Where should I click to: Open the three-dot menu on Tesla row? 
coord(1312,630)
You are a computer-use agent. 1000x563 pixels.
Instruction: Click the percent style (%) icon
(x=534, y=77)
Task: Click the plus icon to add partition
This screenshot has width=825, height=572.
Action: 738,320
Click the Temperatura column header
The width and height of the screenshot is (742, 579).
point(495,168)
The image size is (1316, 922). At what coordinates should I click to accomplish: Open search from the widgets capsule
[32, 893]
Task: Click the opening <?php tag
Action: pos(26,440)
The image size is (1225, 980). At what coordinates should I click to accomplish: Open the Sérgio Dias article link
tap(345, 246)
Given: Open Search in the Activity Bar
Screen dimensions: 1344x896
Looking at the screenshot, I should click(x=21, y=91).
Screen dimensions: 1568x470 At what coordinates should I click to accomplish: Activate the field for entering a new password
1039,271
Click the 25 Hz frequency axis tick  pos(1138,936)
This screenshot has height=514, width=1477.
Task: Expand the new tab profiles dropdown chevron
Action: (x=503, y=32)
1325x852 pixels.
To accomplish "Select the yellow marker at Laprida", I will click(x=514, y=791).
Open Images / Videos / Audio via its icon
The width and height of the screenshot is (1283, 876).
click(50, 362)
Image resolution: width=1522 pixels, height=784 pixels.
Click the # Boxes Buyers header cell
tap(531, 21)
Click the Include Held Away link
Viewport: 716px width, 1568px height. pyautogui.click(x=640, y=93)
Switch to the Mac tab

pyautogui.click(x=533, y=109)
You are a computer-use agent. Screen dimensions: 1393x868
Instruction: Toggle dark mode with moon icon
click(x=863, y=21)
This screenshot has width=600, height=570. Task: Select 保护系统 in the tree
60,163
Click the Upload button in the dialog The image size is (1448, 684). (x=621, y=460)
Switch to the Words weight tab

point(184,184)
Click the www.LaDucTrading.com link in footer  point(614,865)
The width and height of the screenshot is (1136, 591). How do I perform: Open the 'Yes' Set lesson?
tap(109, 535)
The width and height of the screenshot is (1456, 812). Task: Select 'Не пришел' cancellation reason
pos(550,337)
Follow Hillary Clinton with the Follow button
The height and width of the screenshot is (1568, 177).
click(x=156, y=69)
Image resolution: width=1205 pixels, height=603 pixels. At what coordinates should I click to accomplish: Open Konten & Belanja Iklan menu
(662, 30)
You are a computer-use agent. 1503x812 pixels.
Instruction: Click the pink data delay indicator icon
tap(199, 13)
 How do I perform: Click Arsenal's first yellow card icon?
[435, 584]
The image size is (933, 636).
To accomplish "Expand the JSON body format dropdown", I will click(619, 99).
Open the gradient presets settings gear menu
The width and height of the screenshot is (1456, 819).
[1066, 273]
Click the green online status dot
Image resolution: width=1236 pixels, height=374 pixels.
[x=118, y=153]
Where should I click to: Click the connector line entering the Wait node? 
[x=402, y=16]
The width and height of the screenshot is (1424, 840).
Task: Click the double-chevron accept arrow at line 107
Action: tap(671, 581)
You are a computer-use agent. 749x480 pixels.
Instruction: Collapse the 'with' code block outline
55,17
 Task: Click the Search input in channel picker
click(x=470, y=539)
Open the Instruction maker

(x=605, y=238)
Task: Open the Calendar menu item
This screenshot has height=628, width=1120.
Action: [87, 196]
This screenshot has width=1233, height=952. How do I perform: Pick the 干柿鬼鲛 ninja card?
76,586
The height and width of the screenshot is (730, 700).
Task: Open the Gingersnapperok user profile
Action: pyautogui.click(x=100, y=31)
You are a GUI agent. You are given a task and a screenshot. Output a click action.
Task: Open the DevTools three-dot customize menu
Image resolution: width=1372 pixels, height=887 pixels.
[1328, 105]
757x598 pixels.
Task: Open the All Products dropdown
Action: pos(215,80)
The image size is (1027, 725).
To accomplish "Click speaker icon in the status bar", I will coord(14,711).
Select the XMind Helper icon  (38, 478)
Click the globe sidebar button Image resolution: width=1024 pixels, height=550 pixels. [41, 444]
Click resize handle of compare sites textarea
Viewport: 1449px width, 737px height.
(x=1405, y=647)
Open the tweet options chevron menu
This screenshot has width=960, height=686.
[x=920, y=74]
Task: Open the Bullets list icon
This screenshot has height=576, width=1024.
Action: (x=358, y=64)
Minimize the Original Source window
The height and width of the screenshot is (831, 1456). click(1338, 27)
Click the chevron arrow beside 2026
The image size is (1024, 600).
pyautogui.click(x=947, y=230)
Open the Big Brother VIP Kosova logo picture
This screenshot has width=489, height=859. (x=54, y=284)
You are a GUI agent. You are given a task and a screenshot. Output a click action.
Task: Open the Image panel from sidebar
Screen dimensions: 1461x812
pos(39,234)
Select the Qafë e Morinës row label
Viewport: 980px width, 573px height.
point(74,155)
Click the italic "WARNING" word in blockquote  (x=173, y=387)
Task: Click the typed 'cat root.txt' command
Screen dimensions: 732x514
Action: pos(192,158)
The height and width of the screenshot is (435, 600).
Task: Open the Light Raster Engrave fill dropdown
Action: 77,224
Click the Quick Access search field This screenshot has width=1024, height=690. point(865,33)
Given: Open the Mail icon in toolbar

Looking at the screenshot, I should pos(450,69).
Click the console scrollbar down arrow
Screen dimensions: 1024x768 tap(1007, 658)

- **Goal of the exercise**: Copy all of the entries above word for word, leaving nothing out.

- **Finished task**:
Where should I click to: Open the three-dot menu on Tesla row? 
coord(1312,630)
You are a computer-use agent. 1000x563 pixels.
Instruction: Click the percent style (%) icon
(x=534, y=77)
Task: Click the plus icon to add partition
This screenshot has width=825, height=572.
Action: 738,320
Click the Temperatura column header
The width and height of the screenshot is (742, 579).
point(495,168)
The image size is (1316, 922). At what coordinates should I click to accomplish: Open search from the widgets capsule
[32, 893]
Task: Click the opening <?php tag
Action: pos(26,440)
The image size is (1225, 980). At what coordinates should I click to accomplish: Open the Sérgio Dias article link
tap(345, 246)
Given: Open Search in the Activity Bar
Screen dimensions: 1344x896
Looking at the screenshot, I should click(x=21, y=91).
Screen dimensions: 1568x470 At what coordinates should I click to accomplish: Activate the field for entering a new password
1039,271
Click the 25 Hz frequency axis tick  pos(1138,936)
This screenshot has height=514, width=1477.
Task: Expand the new tab profiles dropdown chevron
Action: (x=503, y=32)
1325x852 pixels.
To accomplish "Select the yellow marker at Laprida", I will click(x=514, y=791).
Open Images / Videos / Audio via its icon
The width and height of the screenshot is (1283, 876).
click(50, 362)
Image resolution: width=1522 pixels, height=784 pixels.
Click the # Boxes Buyers header cell
tap(531, 21)
Click the Include Held Away link
Viewport: 716px width, 1568px height. pyautogui.click(x=640, y=93)
Switch to the Mac tab

pyautogui.click(x=533, y=109)
You are a computer-use agent. Screen dimensions: 1393x868
Instruction: Toggle dark mode with moon icon
click(x=863, y=21)
This screenshot has width=600, height=570. Task: Select 保护系统 in the tree
60,163
Click the Upload button in the dialog The image size is (1448, 684). (x=621, y=460)
Switch to the Words weight tab

point(184,184)
Click the www.LaDucTrading.com link in footer  point(614,865)
The width and height of the screenshot is (1136, 591). How do I perform: Open the 'Yes' Set lesson?
tap(109, 535)
The width and height of the screenshot is (1456, 812). Task: Select 'Не пришел' cancellation reason
pos(550,337)
Follow Hillary Clinton with the Follow button
The height and width of the screenshot is (1568, 177).
click(x=156, y=69)
Image resolution: width=1205 pixels, height=603 pixels. At what coordinates should I click to accomplish: Open Konten & Belanja Iklan menu
(662, 30)
You are a computer-use agent. 1503x812 pixels.
Instruction: Click the pink data delay indicator icon
tap(199, 13)
 How do I perform: Click Arsenal's first yellow card icon?
[435, 584]
The image size is (933, 636).
To accomplish "Expand the JSON body format dropdown", I will click(619, 99).
Open the gradient presets settings gear menu
The width and height of the screenshot is (1456, 819).
[1066, 273]
Click the green online status dot
Image resolution: width=1236 pixels, height=374 pixels.
[x=118, y=153]
Where should I click to: Click the connector line entering the Wait node? 
[x=402, y=16]
The width and height of the screenshot is (1424, 840).
Task: Click the double-chevron accept arrow at line 107
Action: tap(671, 581)
You are a computer-use agent. 749x480 pixels.
Instruction: Collapse the 'with' code block outline
55,17
 Task: Click the Search input in channel picker
click(x=470, y=539)
Open the Instruction maker

(x=605, y=238)
Task: Open the Calendar menu item
This screenshot has height=628, width=1120.
Action: [87, 196]
This screenshot has width=1233, height=952. How do I perform: Pick the 干柿鬼鲛 ninja card?
76,586
The height and width of the screenshot is (730, 700).
Task: Open the Gingersnapperok user profile
Action: pyautogui.click(x=100, y=31)
You are a GUI agent. You are given a task and a screenshot. Output a click action.
Task: Open the DevTools three-dot customize menu
Image resolution: width=1372 pixels, height=887 pixels.
[1328, 105]
757x598 pixels.
Task: Open the All Products dropdown
Action: pos(215,80)
The image size is (1027, 725).
To accomplish "Click speaker icon in the status bar", I will coord(14,711).
Select the XMind Helper icon  (38, 478)
Click the globe sidebar button Image resolution: width=1024 pixels, height=550 pixels. [41, 444]
Click resize handle of compare sites textarea
Viewport: 1449px width, 737px height.
(x=1405, y=647)
Open the tweet options chevron menu
This screenshot has width=960, height=686.
[x=920, y=74]
Task: Open the Bullets list icon
This screenshot has height=576, width=1024.
Action: (x=358, y=64)
Minimize the Original Source window
The height and width of the screenshot is (831, 1456). click(1338, 27)
Click the chevron arrow beside 2026
The image size is (1024, 600).
pyautogui.click(x=947, y=230)
Open the Big Brother VIP Kosova logo picture
This screenshot has width=489, height=859. (x=54, y=284)
You are a GUI agent. You are given a task and a screenshot. Output a click action.
Task: Open the Image panel from sidebar
Screen dimensions: 1461x812
pos(39,234)
Select the Qafë e Morinës row label
Viewport: 980px width, 573px height.
point(74,155)
Click the italic "WARNING" word in blockquote  (x=173, y=387)
Task: Click the typed 'cat root.txt' command
Screen dimensions: 732x514
Action: pos(192,158)
The height and width of the screenshot is (435, 600).
Task: Open the Light Raster Engrave fill dropdown
Action: 77,224
Click the Quick Access search field This screenshot has width=1024, height=690. point(865,33)
Given: Open the Mail icon in toolbar

Looking at the screenshot, I should pos(450,69).
Click the console scrollbar down arrow
Screen dimensions: 1024x768 tap(1007, 658)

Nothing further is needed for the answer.